Despite having no male heir, Viserys inherited the Iron throne instead of his cousin Rhaenys (Eve Best, adding class), who has a son and daughter with sea lord Corlys Velaryon (Steve Toussaint, solid). The Velaryons are not happy about this and nor is Viserys’s dastardly brother Daemon (Matt Smith, clearly having at least twice the considerable amount of fun he’s giving us).
Though weak, and increasingly resembling a boiled potato that’s been left in the pan, Viserys proves wily. When his beloved wife and their son die in the birthing chamber, he marries Alicent, the daughter of his “Hand” Otto Hightower (Rhys Ifans) and immediately sires boys on her. Still, he appoints his eldest daughter Rhaenyra his heir and just about keeps the peace by making strategic matches and alliances, avoiding conflict, and turning a blind eye to the bleeding obvious.
The centre of the story – or at least the first six episodes, which I binged in traditional GoT fashion – is Rhaenyra, a haughty, dragon-riding princess who’s also the closest Westeros will get to a feminist. Styled very much after Emilia Clark’s Daenerys, she’s played as a young girl with imperious poise but some mumbling by Australian actress Milly Alcock. From episode six, as a mother to princelings of questionable fatherhood, the character is given a more calculating edge by Londoner Emma D’Arcy.
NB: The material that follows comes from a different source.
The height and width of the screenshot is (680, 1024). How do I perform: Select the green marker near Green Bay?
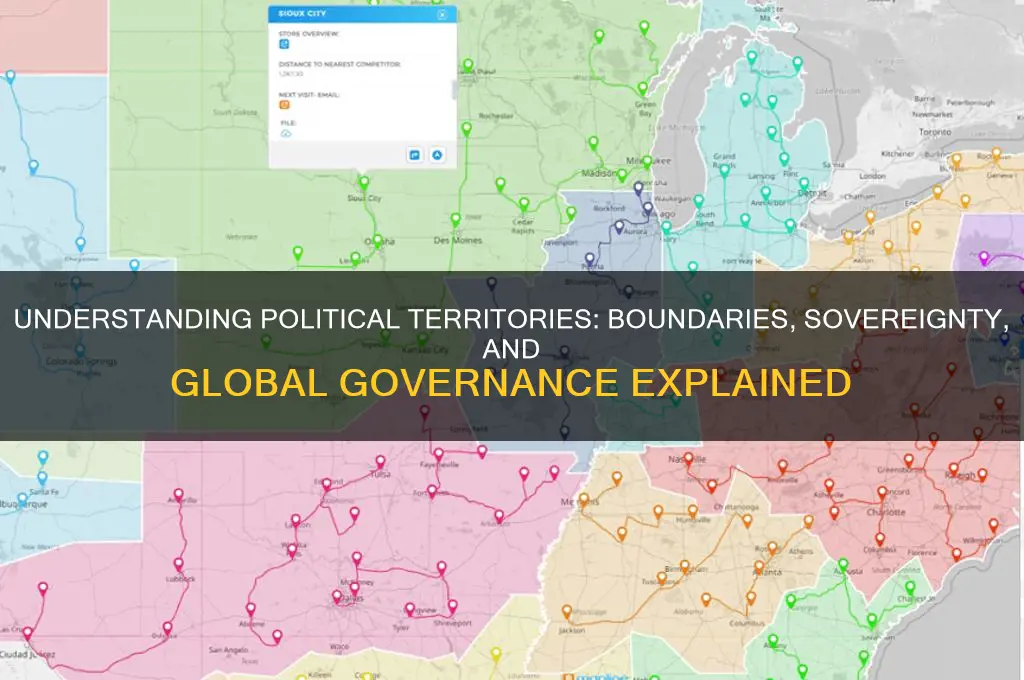tap(643, 89)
It’s all good, dense, devious fun, with impressive CGI dragons swooping around brooding castles, using their serpentine necks like firehoses that spray actual fire. “What is the power of the dragon?” growls Considine. “It is the power of prophecy.” Actually, I’d think the flying and fire-breathing might be more important. But Considine, Ifans, and old pros like David Horovitch and Bill Paterson are very good at selling the more self-important lines in the scripts (chief writer: Ryan J. Condal).
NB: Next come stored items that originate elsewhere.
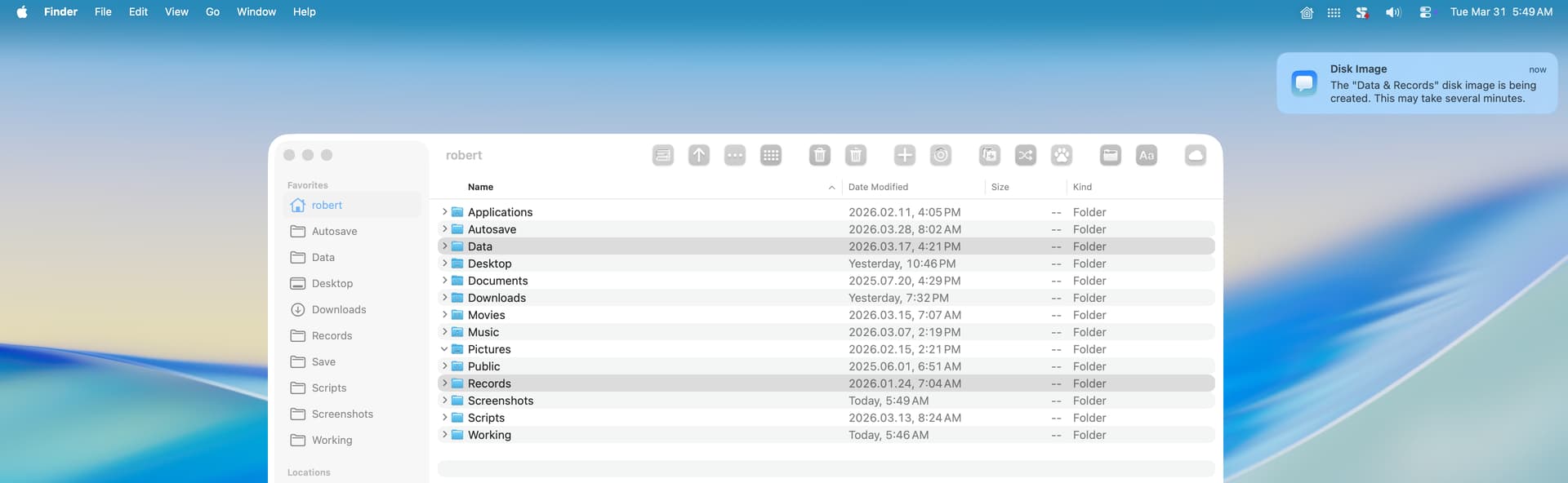Screen dimensions: 1568x483
Task: Click the paw print toolbar icon
Action: [x=1062, y=155]
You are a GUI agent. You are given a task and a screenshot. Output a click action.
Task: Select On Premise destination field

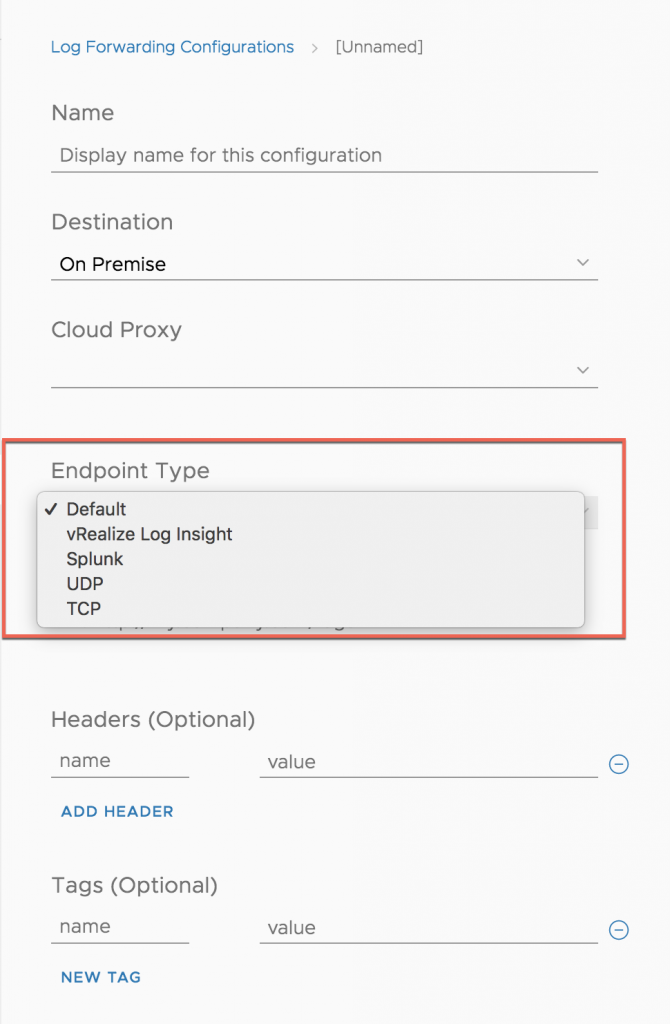[325, 264]
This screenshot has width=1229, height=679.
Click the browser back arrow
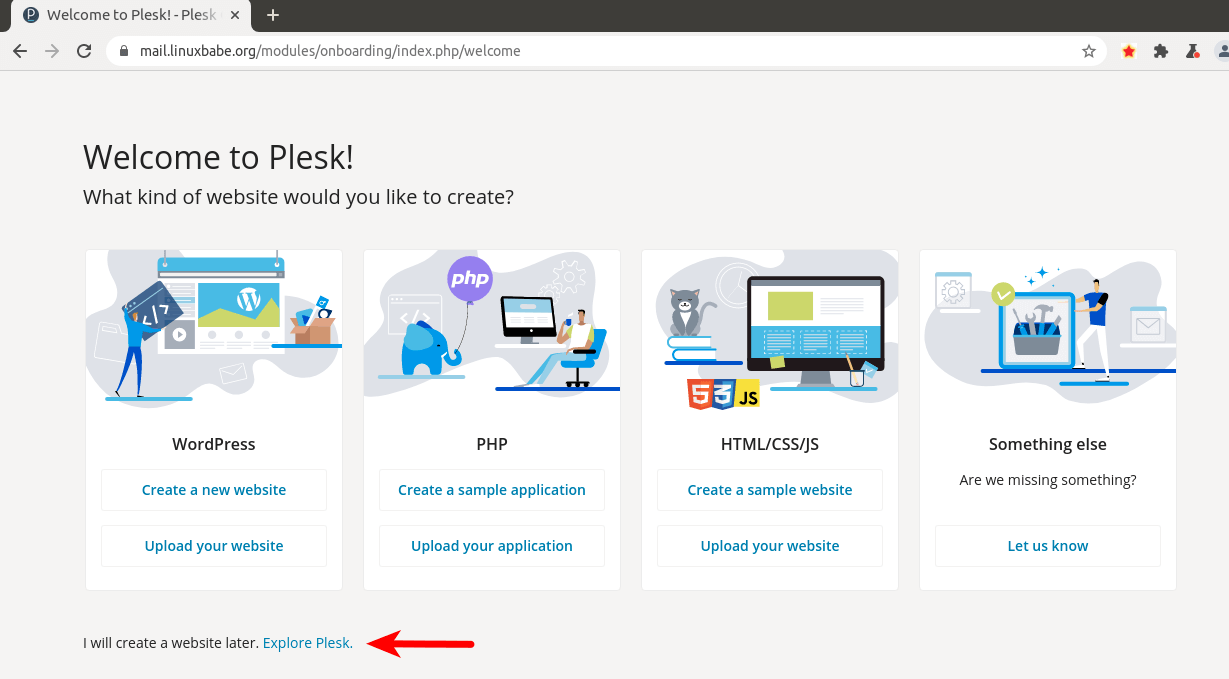pyautogui.click(x=20, y=51)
Really it’s Smith who’s the spur to the action: the story jumps as if it’s been kicked every time he appears. About 12 minutes in Daemon leads his watchmen on a rampage of ultraviolence. At 23 minutes he’s behind (in every sense) the first brothel sex scene. In episode two he steals a dragon’s egg and founds a breakaway kingdom. In episode three he pretty much single handedly provokes and wins a battle, wrenching arrows out of his shoulder joints. When he’s not bellowing, a playful simper skitters around Smith’s lips, as if acknowledging the absurdity of it all.
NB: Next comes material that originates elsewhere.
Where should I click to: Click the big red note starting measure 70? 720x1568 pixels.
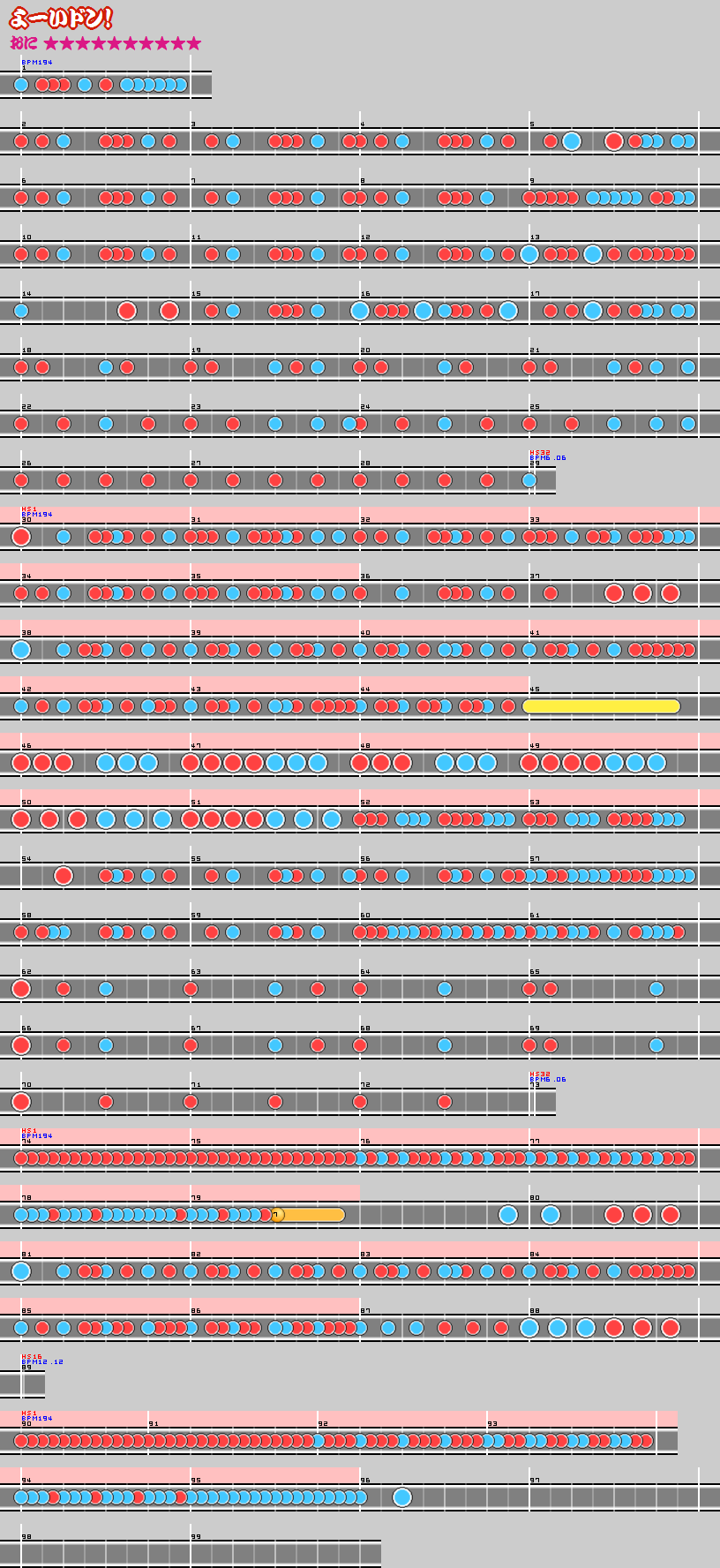[x=21, y=1102]
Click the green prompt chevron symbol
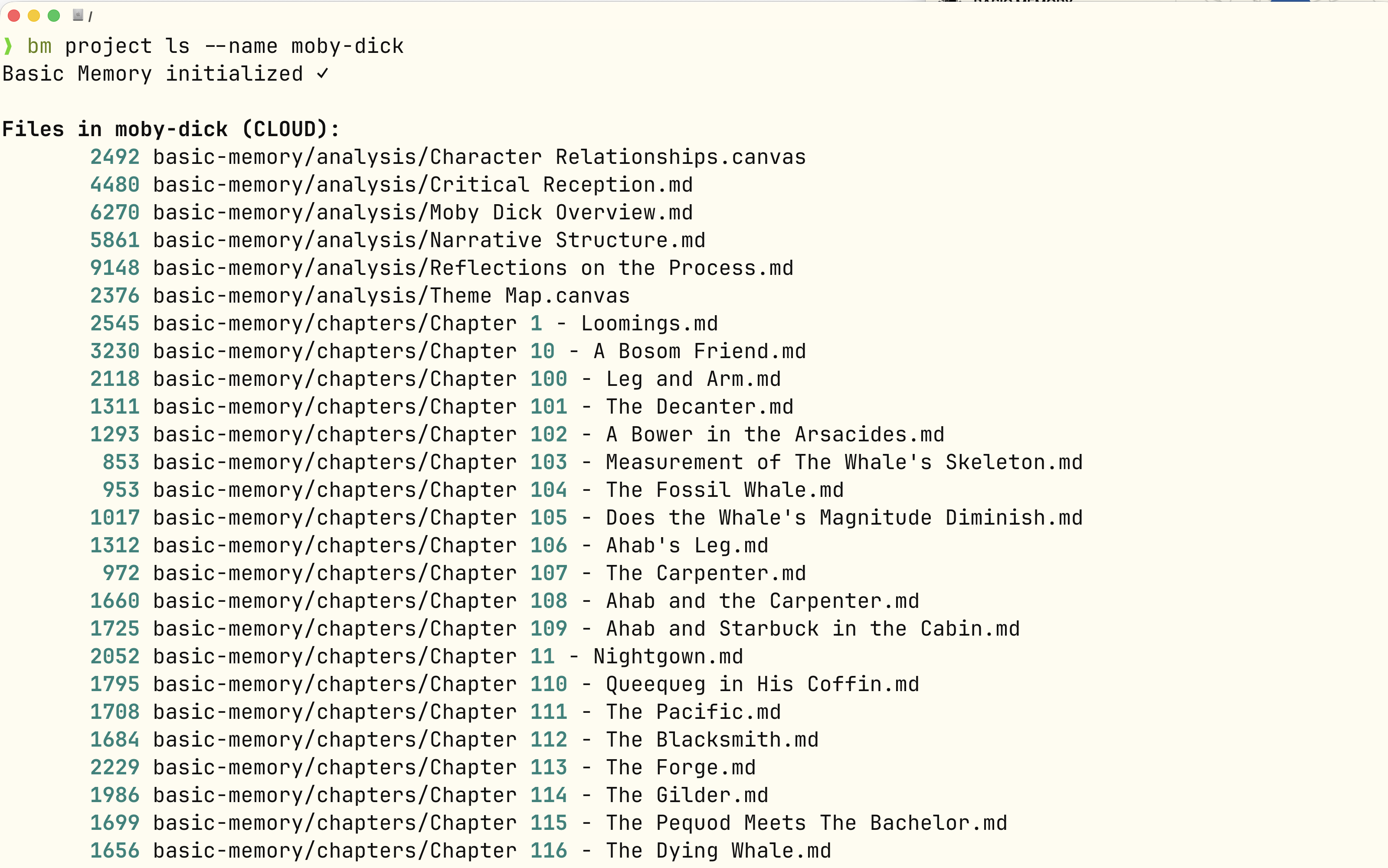Image resolution: width=1388 pixels, height=868 pixels. click(8, 46)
Game of Thrones shouldn’t have worked. It was too big, too complicated, simultaneously too pompous and too silly. Even though I’m an unreconstructed fantasy nerd, I avoided it for ages because friends kept saying “you have to get past the first series”. Then I banged through a box set on a French holiday and was hooked.
The House of the Dragon has the additional disadvantage of sounding like an Eighties Chinese restaurant or a Bruce Lee film, but it has the same sweep and ambition, the same lavish attitude to casting and effects as its predecessor. The cinematography is as good, the yellow-white wigs just as bad. Guess I’m hooked again.